### PROBLEM:
Your answer must be an exact copy of the listing that follows, with all pictures omitted.
========================================
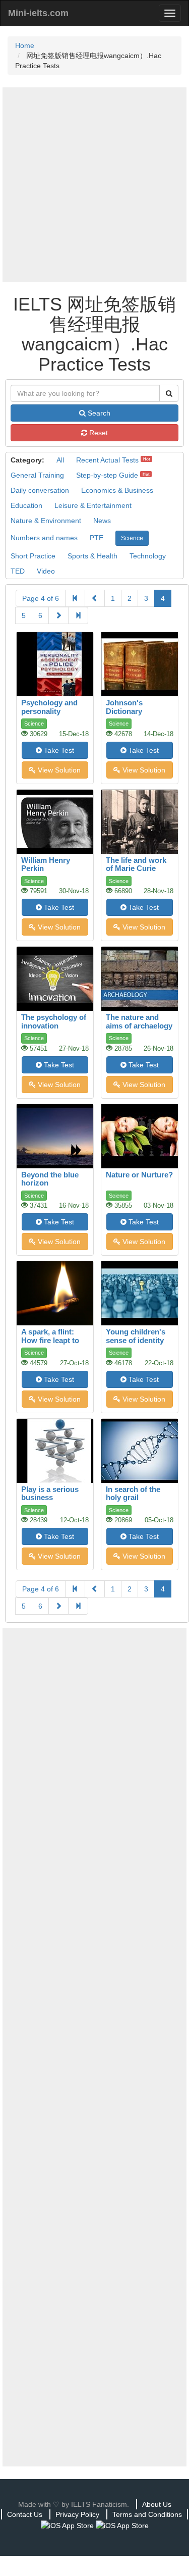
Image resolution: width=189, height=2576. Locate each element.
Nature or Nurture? (139, 1174)
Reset (97, 433)
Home (24, 45)
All (60, 460)
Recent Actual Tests (107, 460)
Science (132, 538)
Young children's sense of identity (135, 1336)
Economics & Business (117, 490)
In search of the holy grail (133, 1493)
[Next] (58, 615)
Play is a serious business (50, 1493)
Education (26, 505)
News (102, 521)
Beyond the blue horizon (50, 1179)
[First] (75, 598)
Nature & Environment (46, 521)
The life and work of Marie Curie (136, 864)
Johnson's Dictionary (124, 706)
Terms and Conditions (147, 2514)
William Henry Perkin (45, 864)
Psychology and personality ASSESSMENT (49, 711)
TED (18, 571)
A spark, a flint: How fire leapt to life (50, 1340)
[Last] (78, 615)
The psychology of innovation (53, 1021)
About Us (156, 2504)
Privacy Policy (77, 2514)
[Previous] (95, 598)
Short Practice (33, 556)
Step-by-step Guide (107, 475)
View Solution (58, 770)
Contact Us (24, 2514)
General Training (37, 475)
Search (98, 413)
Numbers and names (44, 538)
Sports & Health (92, 556)
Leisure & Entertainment (93, 505)
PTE (96, 538)
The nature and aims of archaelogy (139, 1021)
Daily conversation (40, 490)
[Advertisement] (94, 184)
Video (46, 571)
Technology (148, 556)
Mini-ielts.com (38, 13)
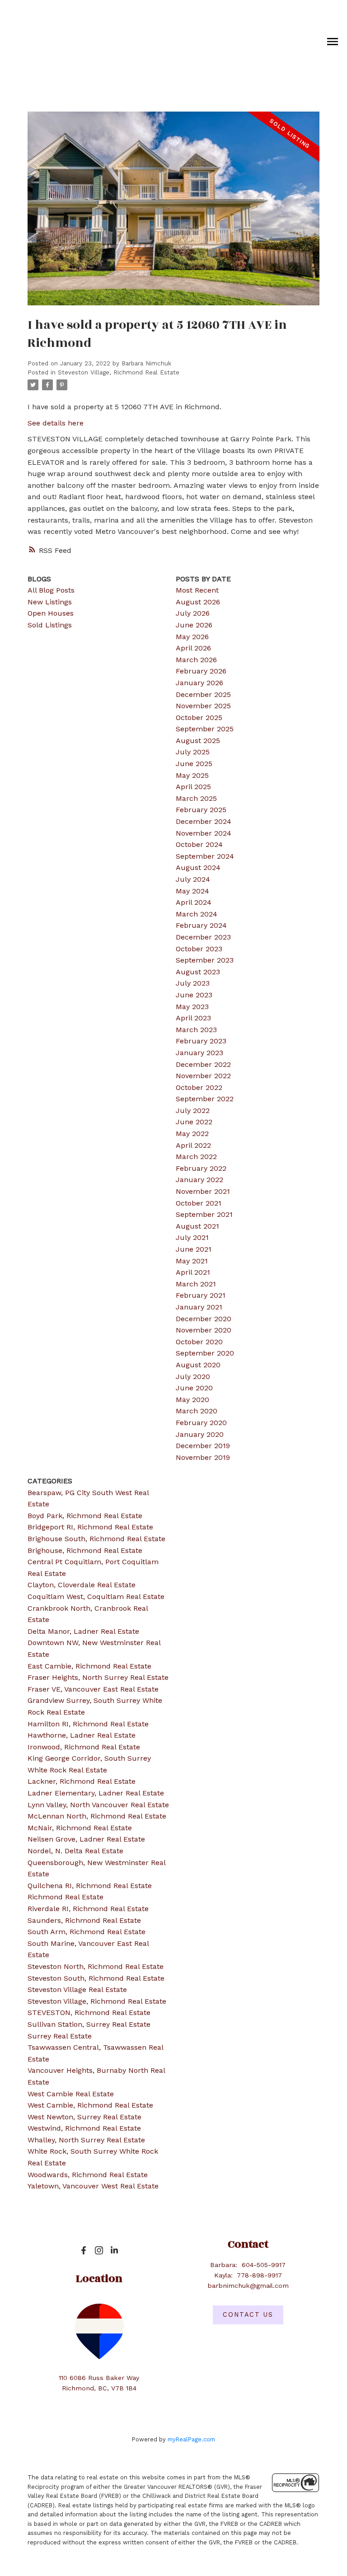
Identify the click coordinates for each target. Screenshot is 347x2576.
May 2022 (192, 1133)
========================================
### WRITTEN ANSWER:
Image resolution: width=189, height=2576. Locate each element.
Nature or Nurture? (139, 1174)
Reset (97, 433)
Home (24, 45)
All (60, 460)
Recent Actual Tests (107, 460)
Science (132, 538)
Young children's sense of identity (135, 1336)
Economics & Business (117, 490)
In search of the holy grail (133, 1493)
[Next] (58, 615)
Play is a serious business (50, 1493)
Education (26, 505)
News (102, 521)
Beyond the blue horizon (50, 1179)
[First] (75, 598)
Nature & Environment (46, 521)
The life and work of Marie Curie (136, 864)
Johnson's Dictionary (124, 706)
Terms and Conditions (147, 2514)
William Henry Perkin (45, 864)
Psychology and personality ASSESSMENT (49, 711)
TED (18, 571)
A spark, a flint: How fire leapt to life (50, 1340)
[Last] (78, 615)
The psychology of innovation (53, 1021)
About Us (156, 2504)
Privacy Policy (77, 2514)
[Previous] (95, 598)
Short Practice (33, 556)
Step-by-step Guide (107, 475)
View Solution (58, 770)
Contact Us (24, 2514)
General Training (37, 475)
Search (98, 413)
Numbers and names (44, 538)
Sports & Health (92, 556)
Leisure & Entertainment (93, 505)
PTE (96, 538)
The nature and aims of archaelogy (139, 1021)
Daily conversation (40, 490)
[Advertisement] (94, 184)
Video (46, 571)
Technology (148, 556)
Mini-ielts.com (38, 13)
Identify the click coordinates for each target. Screenshot is 347x2576.
May 2022 (192, 1133)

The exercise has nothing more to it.